Autoimmune thyroid disease (AITD) is a disease in which the body interprets the thyroid glands and its hormone products triiodothyronine (T3), thyroxine (T4) and thyroid-stimulating hormone (TSH) as threats, therefore producing special antibodies that target the thyroid’s cells, thereby destroying it. It presents with hypothyroidism (low production of thyroid hormone) or hyperthyroidism (excessive production of thyroid hormone) and the presence or absence of goiters (Pic. 1). AITD is the most common autoimmune condition, affecting approximately 2% of the female population and 0.2% of the male population and the prevalence of AITD increases also with age.
AITD can be initiated in individuals genetically predisposed to AITD by non-genetic (environmental) triggers (Pic. 2). This interaction leads to different clinical phenotypes of thyroid autoimmunity such as Graves' disease, Hashimoto's thyroiditis or production of thyroid antibodies. Hashimoto's thyroiditis and Graves' disease are two distinct but related clinical outcomes of AITD. It seems that both thyroid diseases have common pathogenic mechanisms as their initial steps including breakdown of the immune tolerance and accumulation of T lymphocytes in the thyroid gland.
The inflammatory disease, of which the most typical example is Hashimoto's thyroiditis, arises from the immune dysregulation with the production of antibodies which attack the thyroid gland and gradually destroy it.
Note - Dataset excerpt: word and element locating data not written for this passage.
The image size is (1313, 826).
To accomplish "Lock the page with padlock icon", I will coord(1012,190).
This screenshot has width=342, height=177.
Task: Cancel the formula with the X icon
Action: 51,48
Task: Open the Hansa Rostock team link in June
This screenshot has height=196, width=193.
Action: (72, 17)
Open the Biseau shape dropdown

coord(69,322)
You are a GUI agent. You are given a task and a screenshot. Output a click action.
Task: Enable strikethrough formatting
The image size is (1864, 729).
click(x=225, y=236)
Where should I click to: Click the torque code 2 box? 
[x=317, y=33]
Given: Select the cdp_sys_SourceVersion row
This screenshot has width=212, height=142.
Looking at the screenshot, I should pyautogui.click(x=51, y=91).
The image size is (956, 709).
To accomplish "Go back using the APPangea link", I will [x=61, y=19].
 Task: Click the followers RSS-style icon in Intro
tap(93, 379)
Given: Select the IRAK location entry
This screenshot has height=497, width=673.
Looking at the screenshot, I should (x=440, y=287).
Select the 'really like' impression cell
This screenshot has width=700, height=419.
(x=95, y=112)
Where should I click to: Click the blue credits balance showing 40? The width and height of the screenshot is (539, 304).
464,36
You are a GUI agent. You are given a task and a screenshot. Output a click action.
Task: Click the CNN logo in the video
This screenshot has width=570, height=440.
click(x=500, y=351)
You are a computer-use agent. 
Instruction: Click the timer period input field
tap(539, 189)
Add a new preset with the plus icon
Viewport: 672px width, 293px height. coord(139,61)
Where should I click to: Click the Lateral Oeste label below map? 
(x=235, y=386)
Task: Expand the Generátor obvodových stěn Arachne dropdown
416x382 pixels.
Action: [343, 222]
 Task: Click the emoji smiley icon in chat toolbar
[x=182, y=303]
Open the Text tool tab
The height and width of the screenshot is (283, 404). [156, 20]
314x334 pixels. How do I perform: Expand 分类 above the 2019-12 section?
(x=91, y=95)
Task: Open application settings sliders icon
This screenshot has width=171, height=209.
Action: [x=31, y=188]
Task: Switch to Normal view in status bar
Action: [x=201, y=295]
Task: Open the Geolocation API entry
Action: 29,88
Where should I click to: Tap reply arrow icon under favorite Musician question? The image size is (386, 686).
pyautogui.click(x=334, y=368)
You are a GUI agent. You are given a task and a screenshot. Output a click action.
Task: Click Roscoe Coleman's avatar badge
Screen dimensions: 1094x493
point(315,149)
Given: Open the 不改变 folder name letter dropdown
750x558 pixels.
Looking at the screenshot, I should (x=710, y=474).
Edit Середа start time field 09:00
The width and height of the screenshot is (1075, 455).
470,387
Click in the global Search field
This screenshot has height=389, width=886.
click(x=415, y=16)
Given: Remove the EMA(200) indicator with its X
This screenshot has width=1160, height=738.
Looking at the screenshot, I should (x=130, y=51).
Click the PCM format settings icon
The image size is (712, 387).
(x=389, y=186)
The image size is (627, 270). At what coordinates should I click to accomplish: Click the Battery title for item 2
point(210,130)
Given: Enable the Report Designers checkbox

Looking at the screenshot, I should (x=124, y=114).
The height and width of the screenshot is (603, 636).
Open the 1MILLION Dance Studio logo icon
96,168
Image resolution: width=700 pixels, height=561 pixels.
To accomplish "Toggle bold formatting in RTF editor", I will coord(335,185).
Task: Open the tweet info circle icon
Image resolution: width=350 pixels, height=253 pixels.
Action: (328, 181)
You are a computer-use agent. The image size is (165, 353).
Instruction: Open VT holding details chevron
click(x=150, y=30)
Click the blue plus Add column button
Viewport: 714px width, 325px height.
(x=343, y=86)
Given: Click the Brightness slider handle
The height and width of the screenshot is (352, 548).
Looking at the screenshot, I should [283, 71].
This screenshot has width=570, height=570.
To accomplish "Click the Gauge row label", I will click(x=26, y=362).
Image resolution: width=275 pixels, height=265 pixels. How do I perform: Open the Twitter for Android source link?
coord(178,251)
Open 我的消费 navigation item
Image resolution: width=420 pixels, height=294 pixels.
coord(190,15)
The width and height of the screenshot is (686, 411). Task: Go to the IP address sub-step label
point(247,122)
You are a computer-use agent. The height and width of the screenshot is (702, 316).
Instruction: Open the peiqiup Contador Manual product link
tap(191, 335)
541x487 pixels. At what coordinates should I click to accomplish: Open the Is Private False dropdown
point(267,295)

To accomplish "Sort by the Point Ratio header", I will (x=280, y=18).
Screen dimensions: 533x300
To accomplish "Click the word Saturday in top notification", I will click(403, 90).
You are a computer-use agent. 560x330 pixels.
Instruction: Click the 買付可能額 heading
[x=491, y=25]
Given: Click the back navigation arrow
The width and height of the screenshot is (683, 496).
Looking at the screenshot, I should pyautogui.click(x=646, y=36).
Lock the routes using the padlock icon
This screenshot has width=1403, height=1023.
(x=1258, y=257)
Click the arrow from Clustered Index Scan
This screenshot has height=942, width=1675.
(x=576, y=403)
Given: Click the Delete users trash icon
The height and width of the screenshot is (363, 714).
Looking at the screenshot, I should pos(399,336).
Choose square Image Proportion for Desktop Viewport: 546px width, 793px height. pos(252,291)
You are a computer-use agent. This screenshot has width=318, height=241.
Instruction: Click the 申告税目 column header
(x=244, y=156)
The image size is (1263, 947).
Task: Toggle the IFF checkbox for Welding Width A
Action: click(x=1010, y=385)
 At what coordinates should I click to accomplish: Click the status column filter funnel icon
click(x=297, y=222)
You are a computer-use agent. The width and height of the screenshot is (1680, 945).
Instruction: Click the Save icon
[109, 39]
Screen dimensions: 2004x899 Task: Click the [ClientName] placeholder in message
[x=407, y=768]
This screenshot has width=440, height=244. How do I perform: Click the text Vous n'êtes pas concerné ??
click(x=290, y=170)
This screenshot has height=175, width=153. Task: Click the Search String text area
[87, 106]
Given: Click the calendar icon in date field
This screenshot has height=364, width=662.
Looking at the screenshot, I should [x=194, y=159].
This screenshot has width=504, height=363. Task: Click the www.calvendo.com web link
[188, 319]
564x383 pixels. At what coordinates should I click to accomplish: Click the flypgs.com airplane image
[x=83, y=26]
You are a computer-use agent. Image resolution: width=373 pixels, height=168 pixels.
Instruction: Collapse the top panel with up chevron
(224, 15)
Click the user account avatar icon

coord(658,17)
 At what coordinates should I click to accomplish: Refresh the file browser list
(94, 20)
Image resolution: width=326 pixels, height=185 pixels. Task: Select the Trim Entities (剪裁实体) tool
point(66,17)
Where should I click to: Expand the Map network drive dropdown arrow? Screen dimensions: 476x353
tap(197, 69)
First signs are increased thyroid hormone secretion and subsequently hypothyroidism develops.
Hashimoto's thyroiditis (Pic. 3) is the most common cause of hypothyroidism in areas of the world where dietary iodine is sufficient and is defined by the presence of goiter and serum thyroid autoantibodies. It affects about 5% of the population and it typically begins between the ages of 30 and 50. Morphologically, the disease consists in a gradual atrophy of thyroid tissue following gland invasion with lymphocytic cells, follicular atrophy, and hyperemia (increased blood flow) accompanied by oncocytic metaplasia (benign non-cancerous change) of follicular cells. This leads to the development of hypothyroidism, though the disease may occur with a normal thyroid activity.
Transient thyroiditis seems to be a variant presentation of autoimmune thyroiditis. It is characterized by an autoimmune-mediated lymphocytic inflammation of the thyroid gland resulting in a destructive thyroiditis with release of thyroid hormone and transient hyperthyroidism, frequently followed by a hypothyroid phase and full recovery. The condition is particularly common in the postpartum period, but it has been observed also in children.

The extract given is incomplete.